---- Data in this exercise

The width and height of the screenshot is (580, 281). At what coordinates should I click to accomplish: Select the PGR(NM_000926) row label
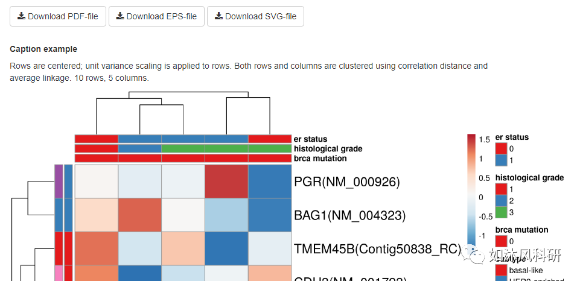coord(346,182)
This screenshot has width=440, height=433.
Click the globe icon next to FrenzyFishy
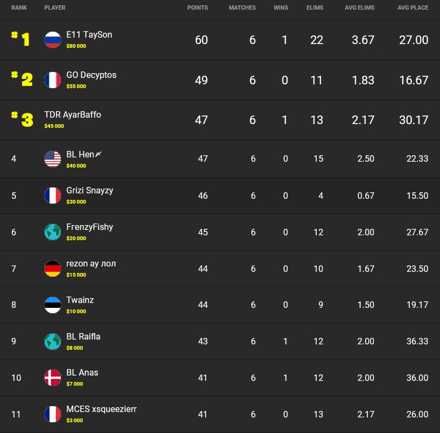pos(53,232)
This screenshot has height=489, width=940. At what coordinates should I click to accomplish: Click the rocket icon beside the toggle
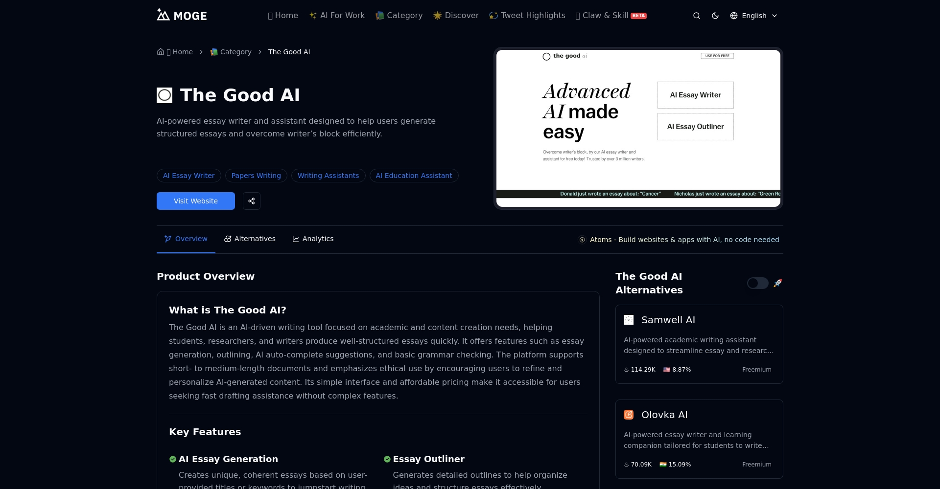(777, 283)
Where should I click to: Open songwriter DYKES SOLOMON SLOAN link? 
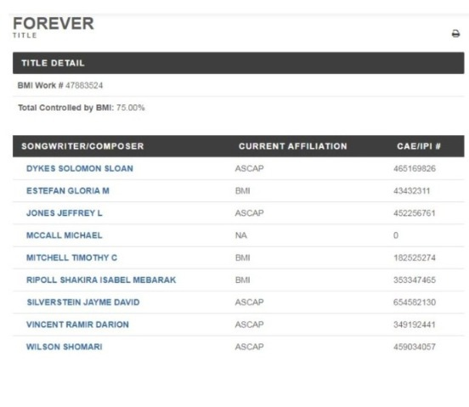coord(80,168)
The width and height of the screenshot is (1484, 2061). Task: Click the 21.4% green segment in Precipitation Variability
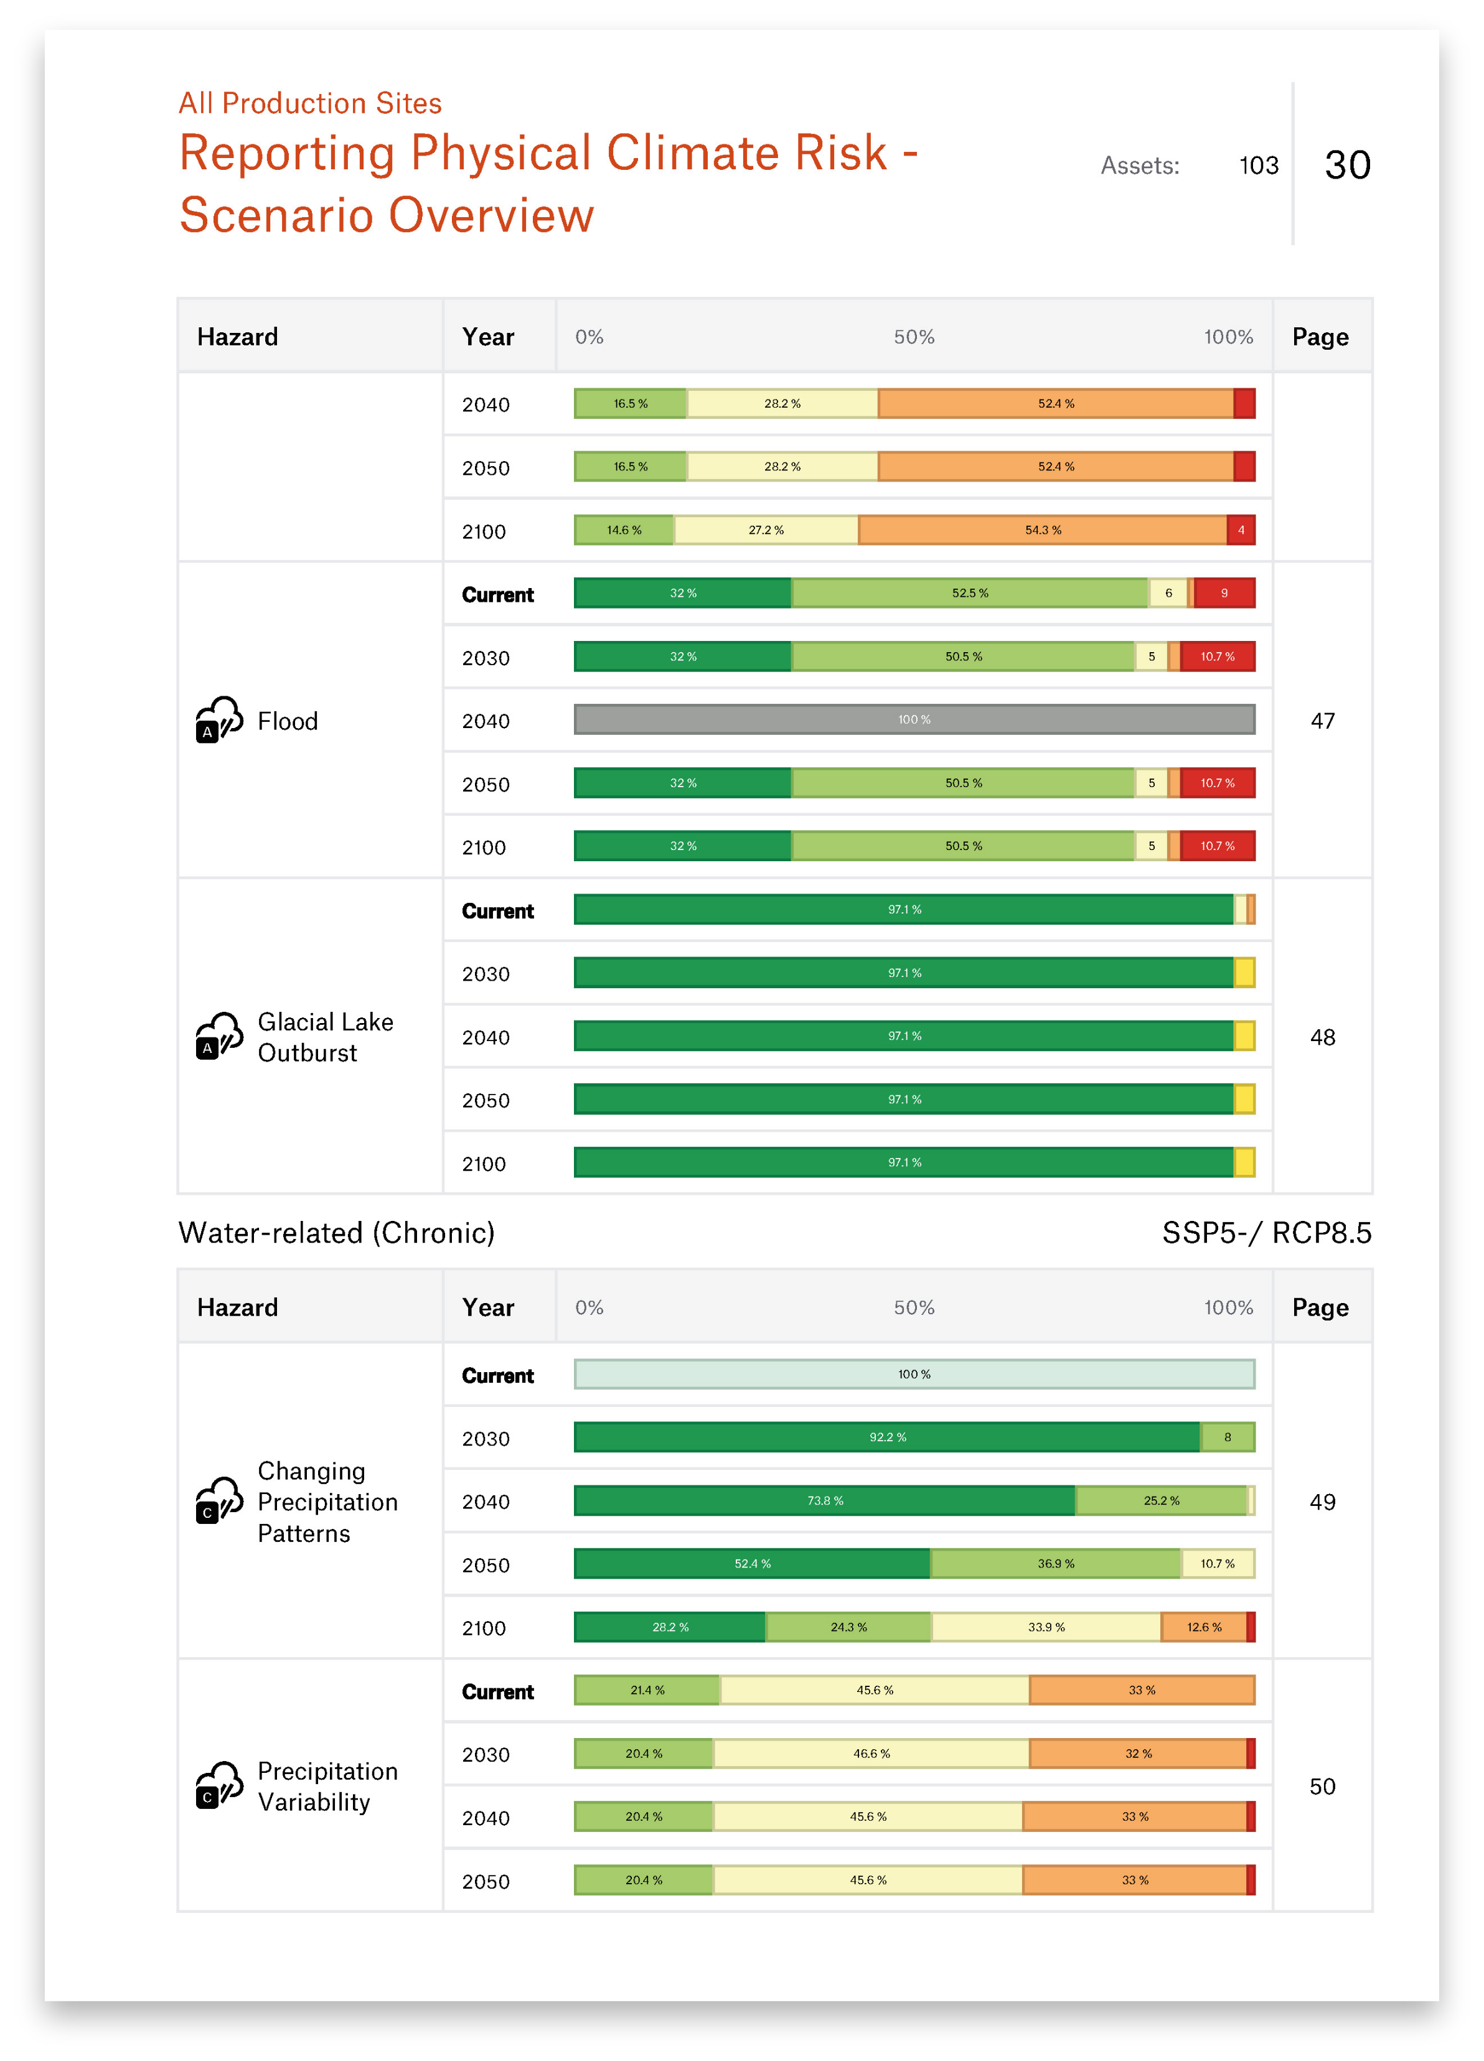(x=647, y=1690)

--------

* [Work to be completed]: Please rewrite the listing above as a numbered list of its lines, skipping any blank lines and leaving the pictures out.

* [Task output]:
1. The width and height of the screenshot is (580, 281). At what coordinates should I click to accomplish: Select the PGR(NM_000926) row label
2. coord(346,182)
3. This screenshot has width=440, height=433.
4. Click the globe icon next to FrenzyFishy
5. pos(53,232)
6. This screenshot has height=489, width=940. At what coordinates should I click to accomplish: Click the rocket icon beside the toggle
7. (777, 283)
8. Where should I click to: Open songwriter DYKES SOLOMON SLOAN link? 
9. coord(80,168)
10. The width and height of the screenshot is (1484, 2061). Task: Click the 21.4% green segment in Precipitation Variability
11. (x=647, y=1690)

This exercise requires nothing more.